Judge to decide on Motrin popping student’s sentence.

Jim | Alabama | Friday, July 16th, 2004

Updated 16 July 2004: Judge throws out punishment (at bottom of post)

Judge told school’s policy on Motrin may discriminate

On December 3, fifteen year-old Ysatis Jones took a Motrin to relieve her menstrual cramps. The Clay-Chalkville High code of conduct says that taking any drug is a major offense and they sentenced her to 15 days in alternative school as her punishment.

Dawna Hill, a Jefferson County school board hearing officer, testified that Jones’ offense was too serious for a sentence of community service.

For offenses involving drugs, Hill said punishment could range from community service to extended time in alternative school.

“Because of the severity of having possession of drugs, I did not consider community service in this case,” Hill said.


The severity of a case where a fifteen year-old girl takes an over the counter medication to relieve menstrual cramping. Remember that this is a medication that she is legally allowed to purchase, carry and self administer. There was nothing even legally questionable about her conduct. But this legal and proper action violated a zero tolerance policy and violating a zero tolerance policy is such a severe, egregious and heinous violation of the rules that they could not even consider sentencing her to do community service.

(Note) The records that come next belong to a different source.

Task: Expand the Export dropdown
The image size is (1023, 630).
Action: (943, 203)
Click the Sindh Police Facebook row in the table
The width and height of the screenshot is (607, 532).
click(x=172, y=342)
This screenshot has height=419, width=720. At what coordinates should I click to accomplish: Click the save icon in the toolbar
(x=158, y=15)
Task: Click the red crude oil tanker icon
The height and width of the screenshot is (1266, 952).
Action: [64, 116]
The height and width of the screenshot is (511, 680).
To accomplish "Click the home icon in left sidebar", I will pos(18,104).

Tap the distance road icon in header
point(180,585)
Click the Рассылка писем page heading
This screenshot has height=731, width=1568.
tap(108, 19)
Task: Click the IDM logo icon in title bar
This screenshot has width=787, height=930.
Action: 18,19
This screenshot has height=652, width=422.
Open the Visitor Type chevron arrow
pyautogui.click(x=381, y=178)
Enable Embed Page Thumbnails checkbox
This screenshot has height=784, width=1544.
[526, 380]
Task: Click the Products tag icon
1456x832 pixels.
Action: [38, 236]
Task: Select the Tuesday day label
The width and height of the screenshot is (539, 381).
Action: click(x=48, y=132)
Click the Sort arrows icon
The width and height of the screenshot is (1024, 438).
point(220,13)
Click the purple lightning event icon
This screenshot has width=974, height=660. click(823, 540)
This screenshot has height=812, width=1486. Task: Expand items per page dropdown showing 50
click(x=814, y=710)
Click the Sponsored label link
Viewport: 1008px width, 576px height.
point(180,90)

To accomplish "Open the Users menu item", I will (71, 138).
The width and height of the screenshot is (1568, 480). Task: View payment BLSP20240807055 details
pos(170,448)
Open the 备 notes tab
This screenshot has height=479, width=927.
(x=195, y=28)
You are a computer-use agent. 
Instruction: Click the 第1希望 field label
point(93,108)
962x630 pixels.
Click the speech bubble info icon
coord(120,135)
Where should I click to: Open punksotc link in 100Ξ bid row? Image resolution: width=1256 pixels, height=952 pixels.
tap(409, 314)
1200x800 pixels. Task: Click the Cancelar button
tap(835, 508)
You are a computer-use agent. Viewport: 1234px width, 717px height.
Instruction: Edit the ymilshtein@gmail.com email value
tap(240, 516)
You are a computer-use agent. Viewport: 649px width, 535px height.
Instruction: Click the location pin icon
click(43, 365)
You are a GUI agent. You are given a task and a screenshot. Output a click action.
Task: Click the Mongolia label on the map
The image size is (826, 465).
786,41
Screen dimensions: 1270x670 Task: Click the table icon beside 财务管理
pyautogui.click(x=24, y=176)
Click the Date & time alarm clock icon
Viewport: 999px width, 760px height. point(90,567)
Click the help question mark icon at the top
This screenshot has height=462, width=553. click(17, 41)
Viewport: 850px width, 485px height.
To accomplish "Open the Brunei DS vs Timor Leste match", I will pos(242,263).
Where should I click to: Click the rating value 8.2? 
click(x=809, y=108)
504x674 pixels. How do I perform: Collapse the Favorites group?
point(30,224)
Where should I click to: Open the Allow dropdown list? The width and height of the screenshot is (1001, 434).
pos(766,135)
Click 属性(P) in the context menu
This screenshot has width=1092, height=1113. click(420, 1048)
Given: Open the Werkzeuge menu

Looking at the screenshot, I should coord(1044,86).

The family’s defense is based on discrimination but I don’t see how that is applicable. The same ridiculous policy is enforced regardless of sex or protected status of the victims students.


UPDATE

Judge throws out penalty for student who took pain pill at school

The judge ruled that the punishment assigned to Ysatis was too harsh, terming it “both excessive and unfair”. The school system still refuses to get a clue. Despite Ysatis already being suspended for a month and a half they still feel that she should have been forced into alternative school for her crime of taking a Motrin.

Phil Hammonds, superintendent for the county school system, said he was disappointed with the judge’s decision. He said the punishment was “fairly and conscientiously made.”

This is a blatant lie. The school was implementing a system of predetermined blanket penalties without any conscientious attention to the details of the case or any consideration of fairness. That is actually a decent paraphrasing of the judge’s decision.

Meanwhile the school still has options.

He said the board may decide to appeal, but that no action will be taken until he consults with school board members and other administrators.

As Hammonds notes, they can try to find a higher court that agrees with them that an appropriate punishment for taking a Motrin is a month and a half suspension plus two weeks in juvie school. That seems unlikely though.

Hammonds also said the judge’s decision does not prohibit the school board from seeking a different type of punishment.

I sincerely hope that this is just sour grapes and posturing. Can they really be this determined to heap punishments on this girl? Hammond is reacting just like a spoiled child who has been told to put away his favorite toy. He keeps finding different ways to try getting that toy back. How long until he throws a tantrum?

Hammond isn’t the only spoiled child on the side of the school. Apparently the entire board is covering their ears and screaming to avoid hearing Judge Brown’s message.

The school board’s attorney, Carl Johnson, said Wednesday he didn’t think any immediate changes would be made to the board’s zero-tolerance policy.